A Newly Developed Easily Sinterable Low-Alloy Steel Powder

Abstract

The work presents a possibility of fabrication of inexpensive iron-based powders intended to form the matrix in sintered diamond-impregnated tool components. In this study, a finely dispersed, pre-alloyed steel powder, containing over 95 wt.% Fe, has been designed and fabricated by means of a proprietary process developed at AGH-University of Science & Technology. It has been shown that the experimental powder can be consolidated to a closed porosity condition (>95% theoretical density) by pressure-less sintering at a temperature below 900 °C. The as-consolidated material is characterized by an excellent combination of hardness (~250 HV) and mechanical strength (>1200 MPa in 3-point bending) that meets the diamond tooling requirements. Its properties can be modified to some extent by varying the cold forming pressure and sintering temperature.

1. Introduction

Low-alloy steel powders have been found useful in the manufacture of numerous high performance sintered parts. Unlike structural materials, where sintering at 1120 °C is acceptable and closed porosity is rarely a critical concern, near-full densification of diamond tool components at a markedly lower temperature is crucial for their performance. In the past, the hot pressing technology was primarily used in the diamond tool industry due to the ease of reaching virtually pore-free condition. Disadvantages of pressure assisted techniques are high cost and limited productivity. Therefore, the conventional cold press/sinter route is rapidly gaining in popularity, especially in the fabrication of wire saw beads [1,2,3,4,5].

Given request: Please resume the article on low-alloy steel powder right after its last sentence. The listing that comes next has no part in any of this.

Excerpted data:
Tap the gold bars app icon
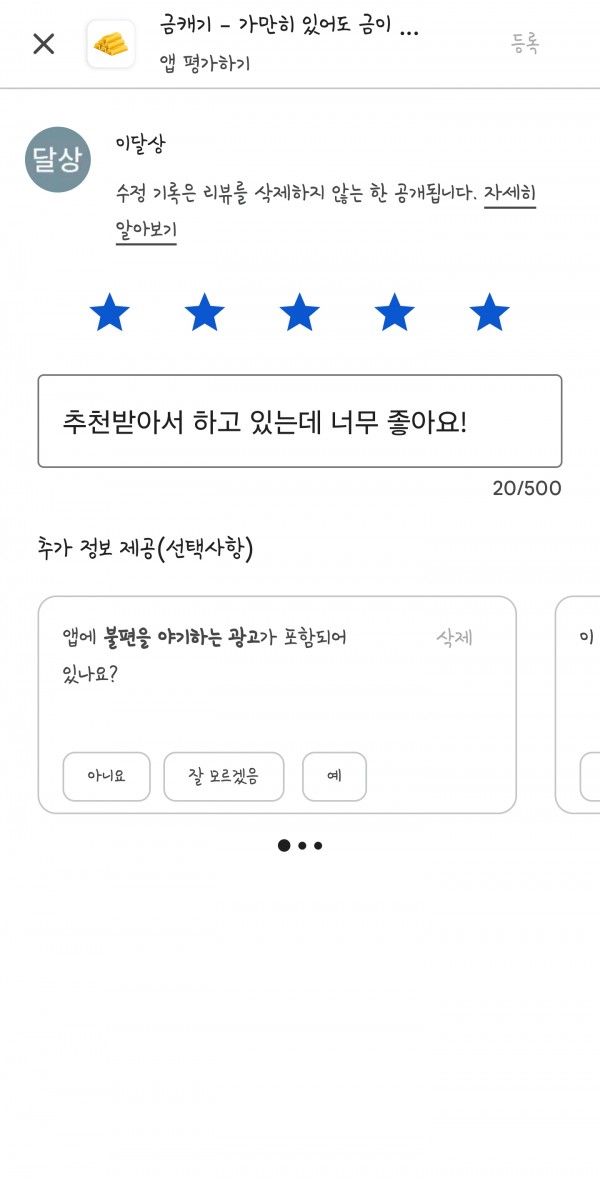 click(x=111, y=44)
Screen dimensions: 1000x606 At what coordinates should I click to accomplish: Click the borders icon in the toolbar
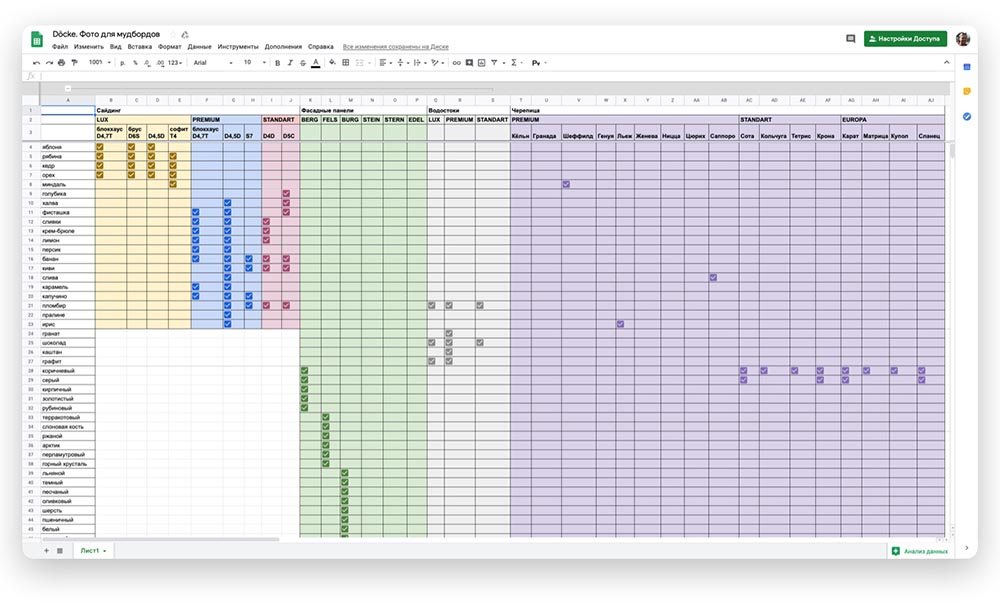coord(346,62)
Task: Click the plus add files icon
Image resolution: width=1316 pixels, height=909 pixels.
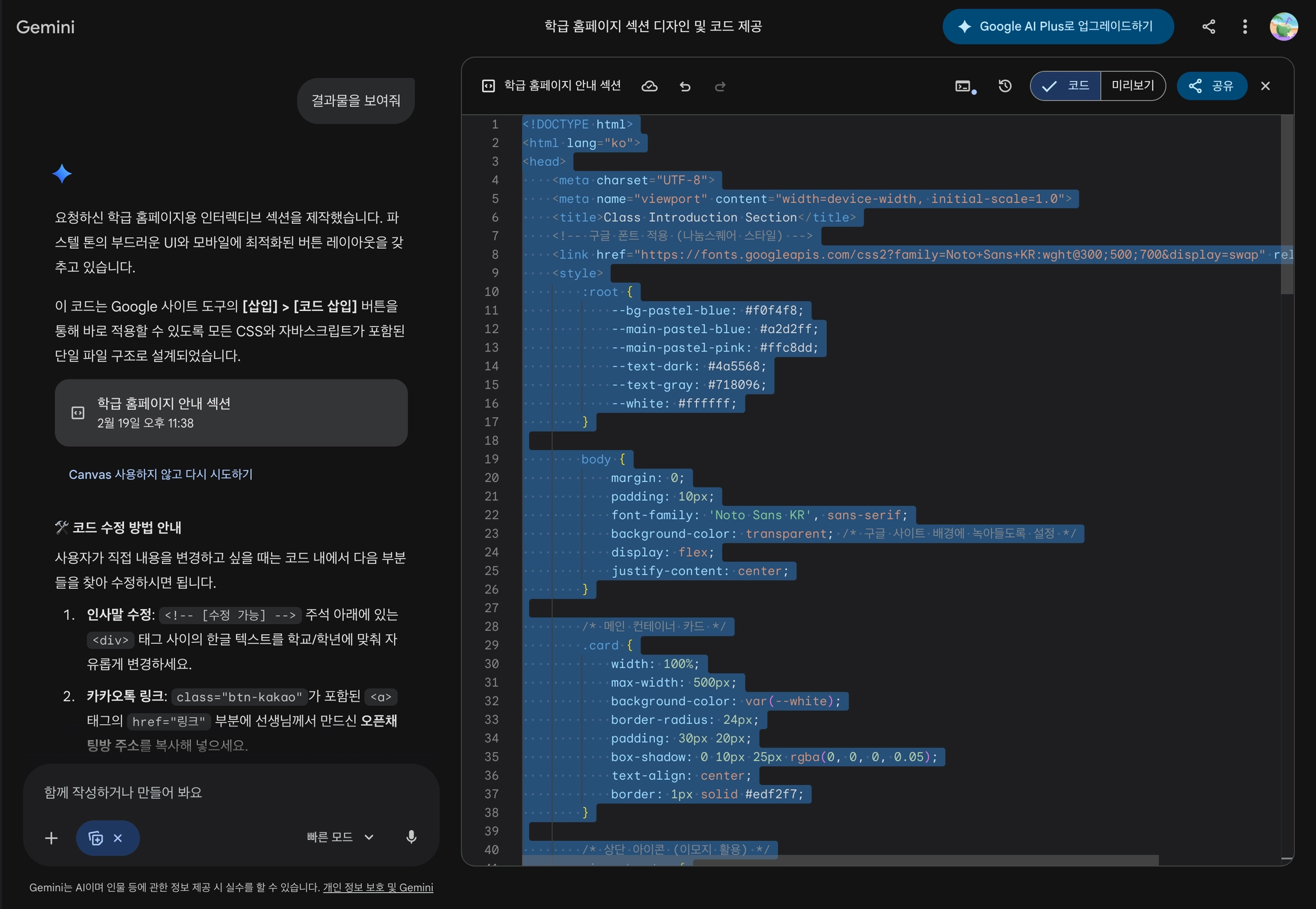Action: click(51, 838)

--

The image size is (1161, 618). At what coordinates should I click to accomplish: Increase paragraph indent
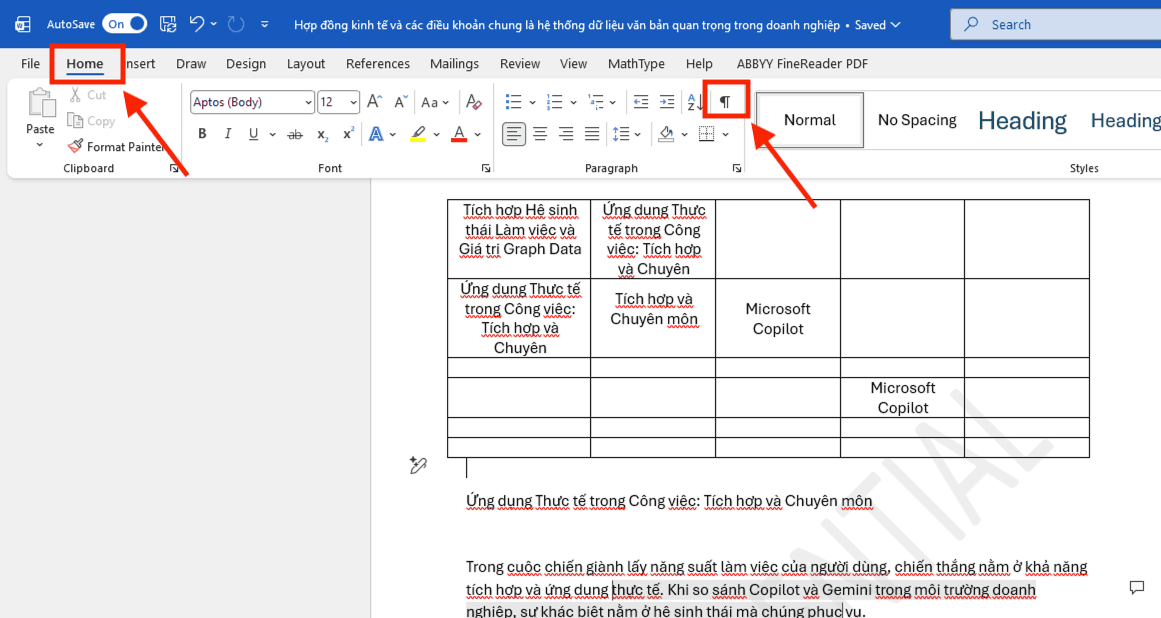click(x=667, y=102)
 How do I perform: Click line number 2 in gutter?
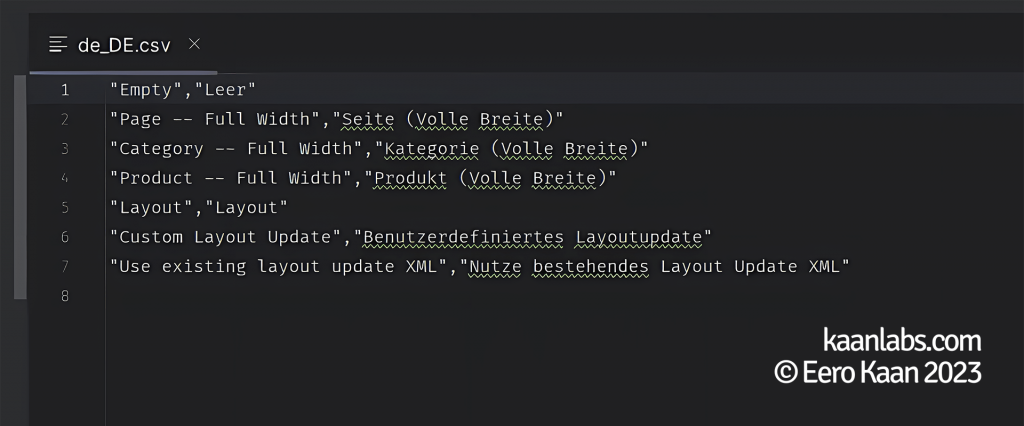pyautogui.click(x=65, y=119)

---

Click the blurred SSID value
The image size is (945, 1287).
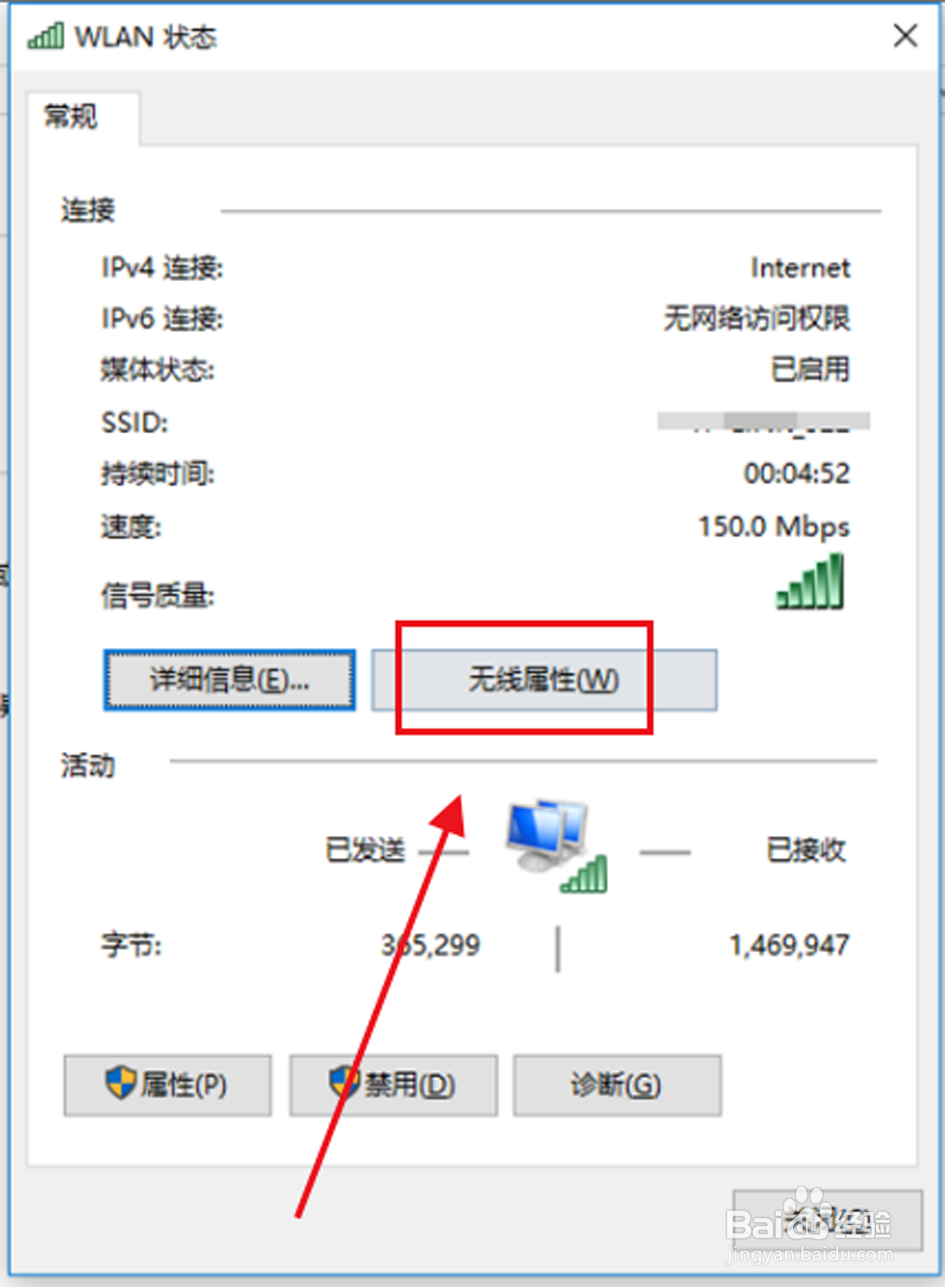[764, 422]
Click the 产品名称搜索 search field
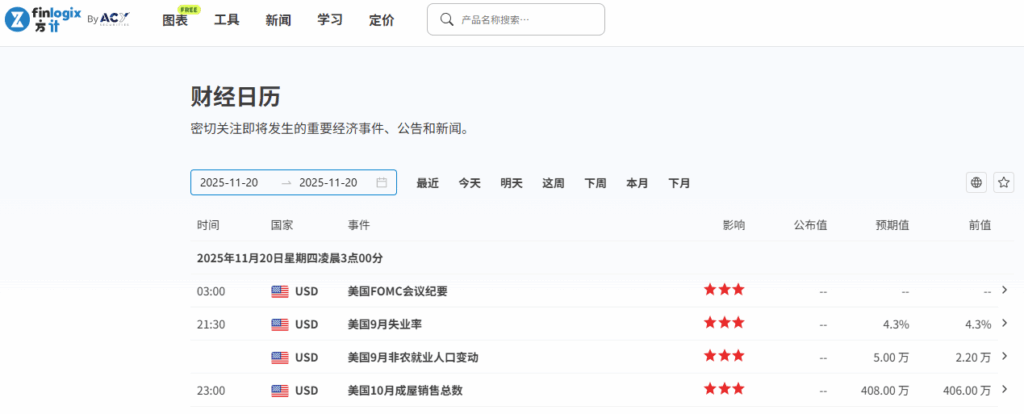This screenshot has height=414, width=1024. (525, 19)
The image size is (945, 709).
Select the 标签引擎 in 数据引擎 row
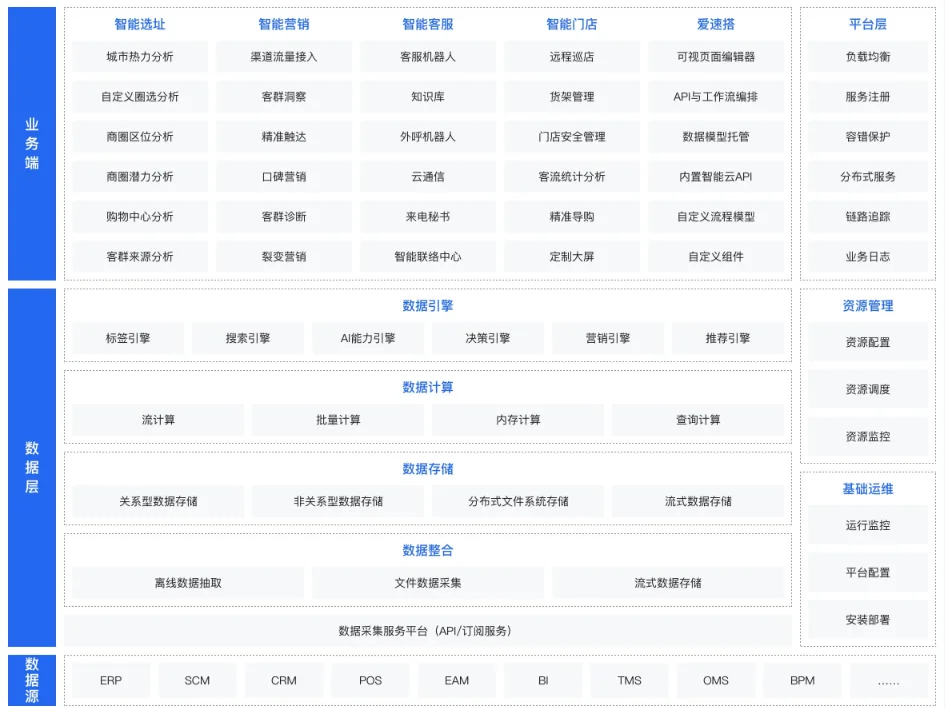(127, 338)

Answer to this task:
A serious shortcoming of pressure-less sintering of high-density parts is the prolonged exposure to high temperature, which may have harmful effects on diamond crystals [6]. Hence, much work has recently been done [5,7,8,9] to develop new matrix powders, which could be sintered to a high density at maximum 900 °C. The material thus produced should also meet some other application criteria, such as high hardness, mechanical strength, toughness, and resistance to abrasion [10].

To date, two iron-base powders have been offered commercially and achieved large-scale industrial use [11]. Their nominal chemical compositions and rough indication of properties are given in

Table 1. Main properties of two powders designed for production of diamond tools by pressure-less sintering [7,12,13].

Powder Designation	Chemical Composition, wt.%						Fisher Mean Particle Size, µm	Density 1		HRB 1
	Cu	Co	Sn	W	Y2O3	Fe		Theoretical, g/cm3	Relative, %
Next 400	35	15	-	-	-	bal.	2.0	8.35	98.8	89
Cobalite CNF	26	<0.5	3	2	0.6	bal.	2.0	8.18	99.0	85

¹ after sintering for 1 h at 900 °C in 75% H₂/25% N₂ atmosphere.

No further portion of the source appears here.